Si tratta di sviluppare una nuova cultura che si basi non solo sull'abilità tecnica dell'uomo, ma anche sulla sua saggezza; non solo sulla sua capacità di modificare la natura, ma anche su quella di comprenderla; che veda l'uomo non solo in grado di dare nuove qualità all'artificiale, ma anche di garantire la continuità di quel fragile substrato naturale su cui si basa tutto l'esistente e anche la sua stessa speranza di vita. (E.M.)

lunedì 15 giugno 2015

Interesse individuale, interesse sociale

Giugno, tempo di scrutini e tempo di esami. Per qualcuno, con la pagella crivellata di insufficienze, se ne riparlerà l'anno prossimo. Per qualcun altro, all'opposto, la commissione d'esame stabilisce i criteri con cui assegnare la lode (parliamo del "dieci e lode" dell'esame di stato di licenza media). E la lode, si decide, discende in modo automatico o quasi automatico dalle valutazioni numeriche delle varie prove: tutti dieci, o al più un nove? ecco che scatta il "dieci e lode" senza discussioni.

Da un lato quindi i meritevoli, dall'altro lato chi non ha voluto, chi non ha creduto, chi non ha potuto, insomma chi per qualsiasi ragione ha de-meritato. Però qualche riflessione questo sistema in me la suscita.


La questione riguarda il riconoscimento di un merito scolastico attraverso l'attribuzione di una menzione speciale, la lode appunto. La cosa in sè è certamente positiva: il fatto che la comunità scolastica si ponga l'obiettivo di attribuire ai più meritevoli una particolare sottolineatura e di additarli metaforicamente come esempio per i compagni mi sembra giusto. Il problema tuttavia emerge nel momento in cui si guardi più da vicino quelli che sono i criteri attraverso i quali il (presunto) 'merito' viene concretamente misurato o riconosciuto.

La scelta di utilizzare (soprattutto) le valutazioni disciplinari come indicatori del merito solleva di fatto da una più impegnativa e approfondita analisi: si assume implicitamente che la valutazione costituisca un efficace indicatore dell'effettivo 'valore' del ragazzo o della ragazza. Questo però potrebbe non essere del tutto vero. Infatti non sempre le valutazioni disciplinari tengono nel dovuto conto il possesso di quelle competenze trasversali 'immateriali' che riguardano l'atteggiamento dei ragazzi nei confronti del lavoro scolastico, la motivazione intrinseca allo studio (oltre a quella estrinseca, cioè legata a spinte o premialità di tipo esterno), le capacità di comunicare e di coinvolgere i compagni come anche di lavorare in gruppo, la capacità di risolvere problemi concreti.

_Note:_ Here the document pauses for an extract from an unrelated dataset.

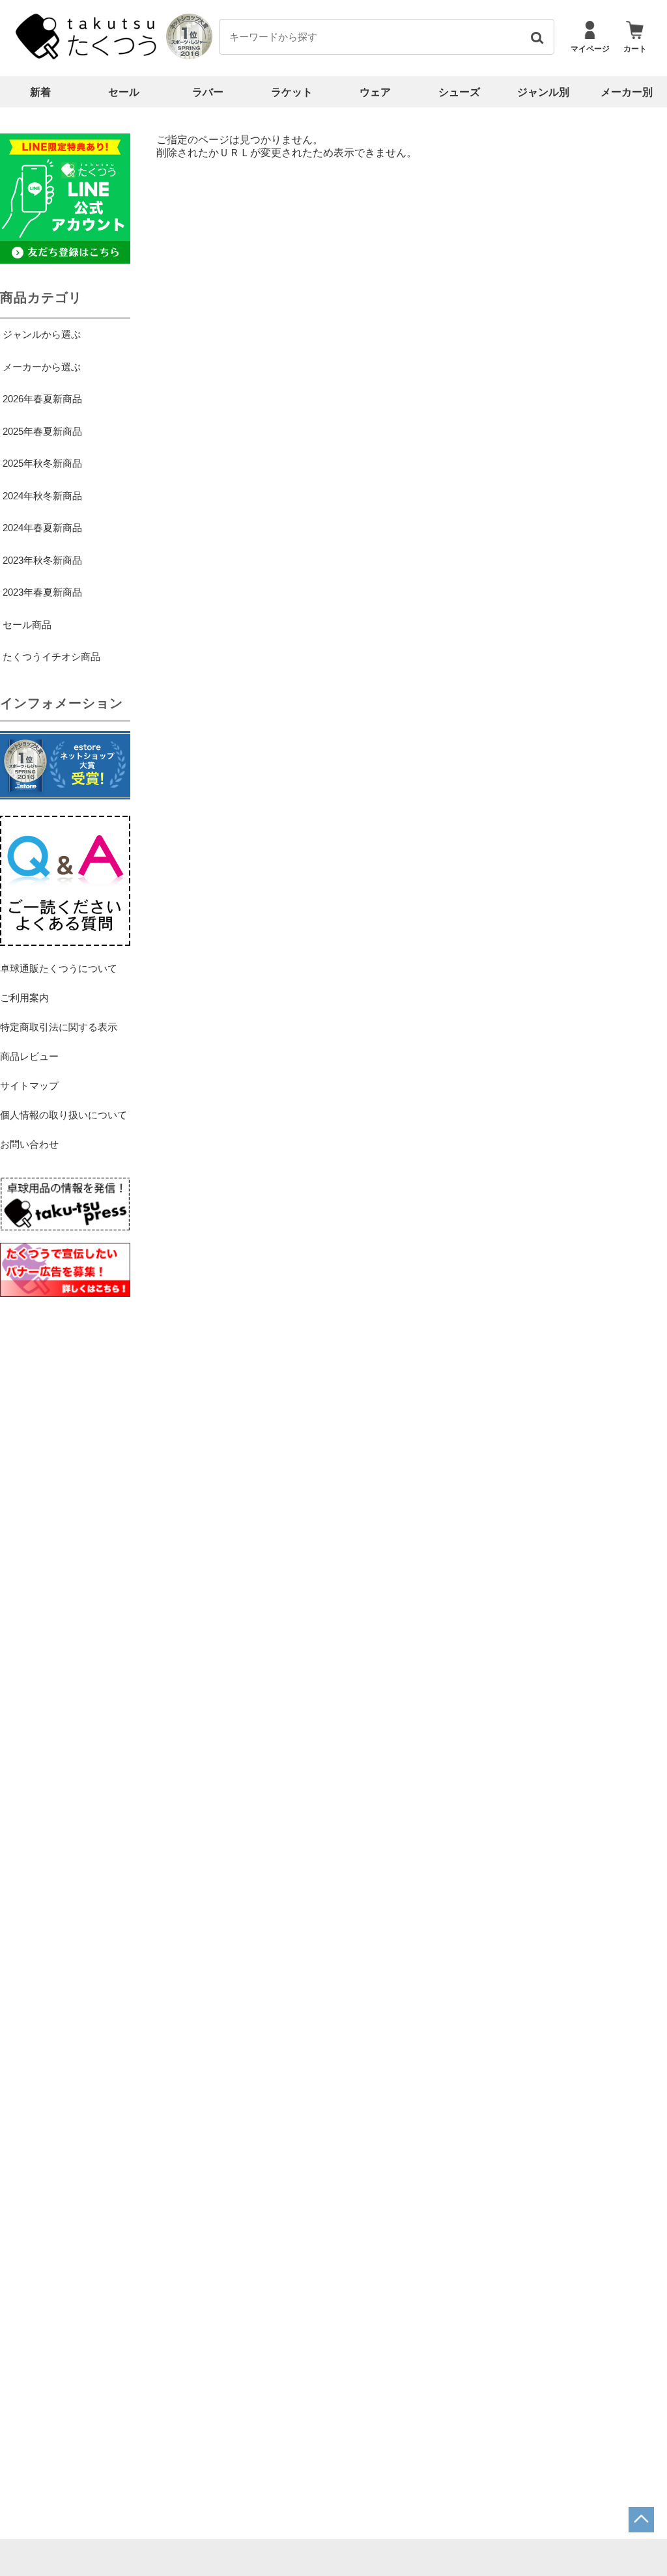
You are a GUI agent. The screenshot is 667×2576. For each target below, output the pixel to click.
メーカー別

A questa difficoltà se ne aggiunge poi una seconda, meno evidente. Essa riguarda la difficile e non scontata conciliazione tra interessi privati e interessi sociali; infatti è importante distinguere quegli atteggiamenti o quelle prestazioni che si orientano di fatto nella direzione di un interesse della comunità (ad esempio scolastica) o più in generale della società - l'interesse sociale, appunto - e quelle prestazioni o quegli atteggiamenti che hanno si una ricaduta positiva, ma prevalentemente nella sfera individuale, cioè del soggetto (il ragazzo o la ragazza) che li mette in atto - l'interesse privato o individuale, appunto. In altre parole io penso che l'istituzione scolastica si dovrebbe porre l'obiettivo di riconoscere e valorizzare non tanto le prestazioni scolastiche eccellenti in senso generico quanto piuttosto quelle caratterizzate da un elevato interesse sociale, cioè da una forte ricaduta sul piano - ad esempio - della capacità di cooperazione o di collaborazione e della attribuzione reciproca di rispetto e fiducia. Prestazioni, queste ultime, difficilmente verificate e riconosciute quanto meriterebbero con le usuali pratiche valutative.